Early in last week’s argument, Justice Sonia Sotomayor noted the traditional distinction between crimes that are “malum in se”—crimes punishing what she called “fundamentally evil” conduct—and crimes that are “malum prohibitum”—crimes punishing conduct that wouldn’t be subject to strong moral condemnation if the legislature hadn’t forbidden it. It’s a good bet that the people who wrote and ratified the Constitution didn’t mean any of their grants of power—not even their “core” grants—to exempt presidents permanently from punishment for “malum in se” crimes. The focus throughout last week’s argument on “core” presidential powers rather than “core” presidential crimes was unfortunate.
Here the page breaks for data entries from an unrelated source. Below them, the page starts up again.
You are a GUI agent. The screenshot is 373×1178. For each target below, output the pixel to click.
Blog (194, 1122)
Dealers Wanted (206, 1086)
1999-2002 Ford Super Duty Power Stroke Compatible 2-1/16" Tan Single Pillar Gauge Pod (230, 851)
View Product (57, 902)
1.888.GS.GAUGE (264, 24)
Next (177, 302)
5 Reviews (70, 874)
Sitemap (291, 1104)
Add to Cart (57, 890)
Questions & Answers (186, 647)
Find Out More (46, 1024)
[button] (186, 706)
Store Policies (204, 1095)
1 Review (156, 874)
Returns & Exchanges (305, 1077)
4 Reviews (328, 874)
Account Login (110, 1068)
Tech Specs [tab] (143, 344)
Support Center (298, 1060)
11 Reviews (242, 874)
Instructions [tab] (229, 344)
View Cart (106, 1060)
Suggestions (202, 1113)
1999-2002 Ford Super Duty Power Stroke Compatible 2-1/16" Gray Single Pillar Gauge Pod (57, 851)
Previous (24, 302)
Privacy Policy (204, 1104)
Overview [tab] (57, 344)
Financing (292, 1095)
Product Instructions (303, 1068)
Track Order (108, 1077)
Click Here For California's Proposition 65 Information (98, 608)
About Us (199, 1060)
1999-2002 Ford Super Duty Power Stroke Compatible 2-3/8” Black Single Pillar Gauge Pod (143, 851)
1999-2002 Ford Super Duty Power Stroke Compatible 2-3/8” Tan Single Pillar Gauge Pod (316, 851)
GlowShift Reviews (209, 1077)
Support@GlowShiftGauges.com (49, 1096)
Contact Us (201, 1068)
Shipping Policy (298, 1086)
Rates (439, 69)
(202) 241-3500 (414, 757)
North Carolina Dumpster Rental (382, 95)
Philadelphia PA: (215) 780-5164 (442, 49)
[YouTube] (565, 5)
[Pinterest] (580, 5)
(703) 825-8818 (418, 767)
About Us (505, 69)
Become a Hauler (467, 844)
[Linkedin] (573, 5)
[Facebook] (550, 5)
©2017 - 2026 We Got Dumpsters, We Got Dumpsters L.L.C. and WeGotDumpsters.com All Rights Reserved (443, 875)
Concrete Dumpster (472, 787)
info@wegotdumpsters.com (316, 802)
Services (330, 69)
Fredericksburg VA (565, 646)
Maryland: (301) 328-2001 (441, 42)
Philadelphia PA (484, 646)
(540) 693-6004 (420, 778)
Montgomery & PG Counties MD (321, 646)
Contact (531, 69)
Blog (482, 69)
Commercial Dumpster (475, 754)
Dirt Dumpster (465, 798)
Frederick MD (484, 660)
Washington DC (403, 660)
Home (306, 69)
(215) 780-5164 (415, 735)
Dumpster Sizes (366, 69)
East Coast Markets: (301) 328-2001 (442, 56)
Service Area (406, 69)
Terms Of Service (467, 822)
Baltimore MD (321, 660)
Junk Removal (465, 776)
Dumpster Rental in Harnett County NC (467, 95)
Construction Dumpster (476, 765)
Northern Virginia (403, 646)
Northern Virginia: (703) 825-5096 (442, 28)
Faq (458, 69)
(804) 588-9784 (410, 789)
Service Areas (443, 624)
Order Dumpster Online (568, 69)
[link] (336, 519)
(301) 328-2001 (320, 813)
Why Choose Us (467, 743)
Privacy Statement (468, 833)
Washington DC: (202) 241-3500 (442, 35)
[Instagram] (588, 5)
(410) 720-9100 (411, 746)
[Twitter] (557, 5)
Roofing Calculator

After Justice Sotomayor’s preface, she asked: “If the president decides that his rival is a corrupt person and he orders… someone to assassinate him, is that within his official acts for which he can get immunity?” Trump’s lawyer, Sauer, answered: “[T]hat could well be an official act.” Lawyer Marc Elias commented: “I am in shock that a lawyer stood in the U.S Supreme Court and said that a president could assassinate his political opponent and it would be immune as ‘an official act.’ I am in despair that several Justices seemed to think this answer made perfect sense.” The exchange between Justice Sotomayor and Sauer marked one of many moments in the investigation and prosecution of Donald Trump that have prompted despair about the Court, our woefully ineffective legal system, and the future of democracy in America.   

[1] I’ve maintained that, although a president shouldn’t be subject to prosecution for obstructing justice in the case of a pardon recipient even when the president’s motive was “corrupt,” a president should be subject to prosecution for using the pardon power to obstruct justice in other cases—for example, by granting clemency in exchange for the recipient’s non-cooperation with prosecutors investigating the president.